SAPIKLIĞIN AŞAĞILIĞINDAN ALLAH’A SIĞINMAK

Ebu Hüreyre (r.a)’den rivâyete göre, Peygamber (s.a.v): "Kötü kaderden, düşmanların sevinmelerinden, sapıklığın aşağılığından ve belanın sıkıntısından Allah’a sığınırdı.” (Buhârî, Deavat: 56; Müslim, Dua Zikir: 16)

YAŞLILIĞIN ŞERRİNDEN ALLAH’A SIĞINMAK

Enes (r.a)’ten rivâyete göre, şöyle demiştir: Rasûlullah (s.a.v) şu sözlerle Allah’a sığınırdı: "Allah’ım! Tembellikten, düşkün ihtiyarlıktan, korkaklıktan, cimrilikten, yaşlılığın kötü durumlarından, Deccal fitnesinden ve kabir azabından Sana sığınırım.” (Müslim, Zikir Dua: 15; Tirmizî, Dua: 71)
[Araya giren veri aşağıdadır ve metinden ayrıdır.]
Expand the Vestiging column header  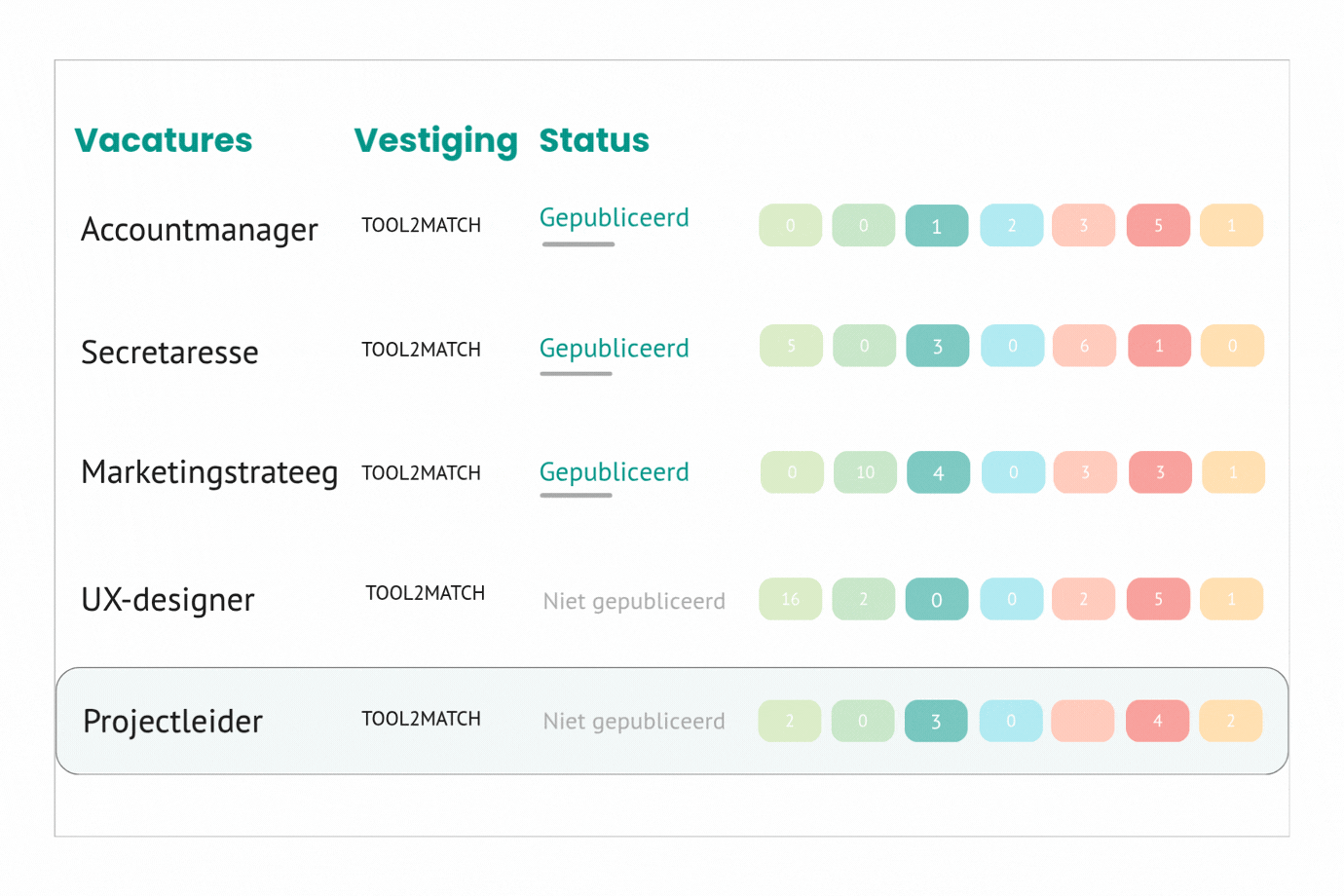(436, 140)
KÖTÜ ÖMÜR SÜRMEKTEN ALLAH’A SIĞINMAK

Mus’ab b. Sa’d (r.a), babasından naklederek şöyle demiştir: Babam Rasûlullah (s.a.v)’in sığındığı beş şeyi bize öğretirdi ve şöyle derdi: "Allah’ım! Cimrilikten Sana sığınırım, korkaklıktan Sana sığınırım, ömrün son anlarındaki fena hallerinden Sana sığınırım ve kabir azabından da Sana sığınırım.” (Buhârî, Deavat: 37; Müslim, Zikir Dua: 18)
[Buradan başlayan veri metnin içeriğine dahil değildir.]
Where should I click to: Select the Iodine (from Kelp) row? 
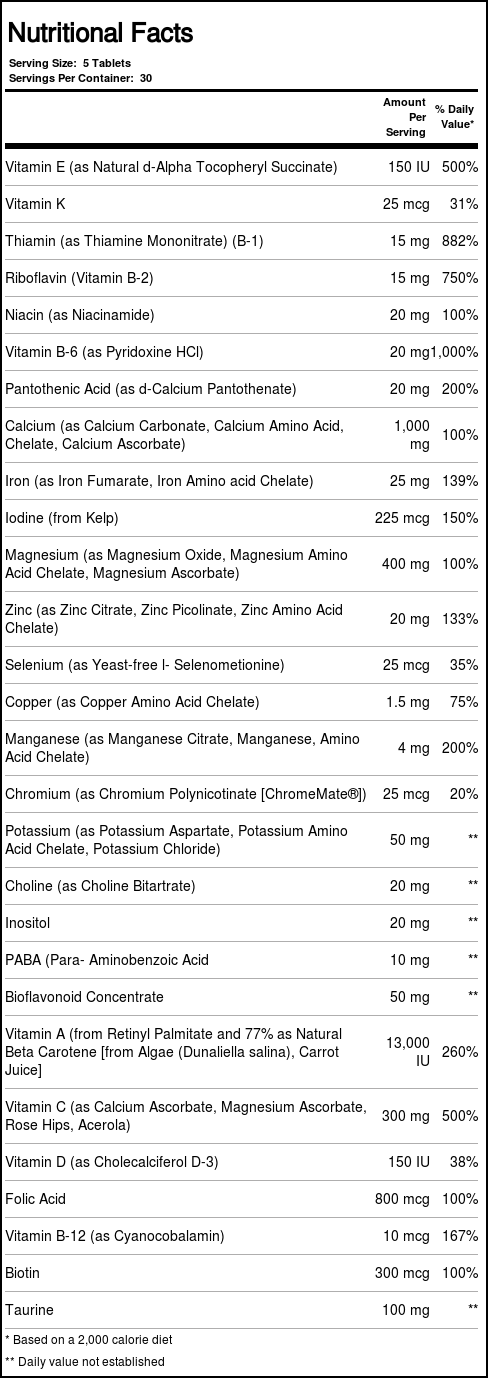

KÖTÜ BİR HAYAT SÜRMEKTEN ALLAH’A SIĞINMAK

Amr b. Meymün (r.a)’dan rivâyete göre, şöyle demiştir: Ömer ile birlikte haccetmiştim. Müzdelifede ondan şu hadisi işittim: Dikkat et Rasûlullah (s.a.v) şu beş şeyden Allah’a sığınırdı: "Allah’ım! Cimrilikten Sana sığınırım, korkaklıktan Sana sığınırım, kötü bir hayat sürmekten Sana sığınırım, kalbin fitnesinden Sana sığınırım ve kabir azabından da Sana sığınırım.” (Buhârî, Deavat: 37; Müslim, Zikir Dua: 18)
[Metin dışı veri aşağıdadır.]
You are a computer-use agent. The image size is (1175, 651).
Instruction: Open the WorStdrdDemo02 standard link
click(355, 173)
İNSANLARIN ZULÜMLERİNDEN ALLAH’A SIĞINMAK

Enes b. Malik (r.a)’ten rivâyete göre, şöyle demiştir: Rasûlullah (s.a.v) Ebu Talha’ya bana hizmet edecek gençlerden birini bana bul dedi. Ebu Talha’da beni binitinin arkasına alarak Rasûlullah (s.a.v)’e götürdü. Rasûlullah (s.a.v)’e hizmet ediyordum. Her konakladığı yerde çoğunlukla şu duasını işitiyorum: "Allah’ım! İhtiyarlıktan, üzüntüden, acizlikten, tembellikten, cimrilikten, korkaklıktan, borç sıkıntısından ve insanların yapacakları her türlü haksızlıklardan Sana sığınırım.” (Müslim, Zikir Dua: 15; Tirmizî, Deavat: 71)

KİŞİ YAPTIĞI ŞEYLERİN ŞERRİNDEN DE ALLAH’A SIĞINIR

Şeddat b. Evs (r.a)’ten rivâyete göre, Peygamber (s.a.v) şöyle buyurdu: "İstiğfar etmenin en değerlisi kulun: Allah’ım Sensin benim Rabbim, Senden başka gerçek ilâh yok beni sen yarattın. Ben de Senin kulumun. Ben gücüm yettiğince Sana verdiğim sözüm ve Senin vaadin üzereyim. Yaptıklarımın şerrinden Sana sığınırım, işte verdiğin nimetlerinle Senin huzurundayım. Günahımla Senin huzurundayım. Beni affet çünkü günahları ancak Sen affedersin” demesidir. Sabah kalkınca samimi olarak ve gerçek biçimde Allah’a inanarak kim bunu söylerse ve o gün de ölürse Cennete girer. Kim de akşam olunca samimi olarak ve gerçek biçimde Allah’a inanarak bunu söylerse Cennete girer. (Buhârî, Deavat: 13; Tirmizî, Deavat: 15)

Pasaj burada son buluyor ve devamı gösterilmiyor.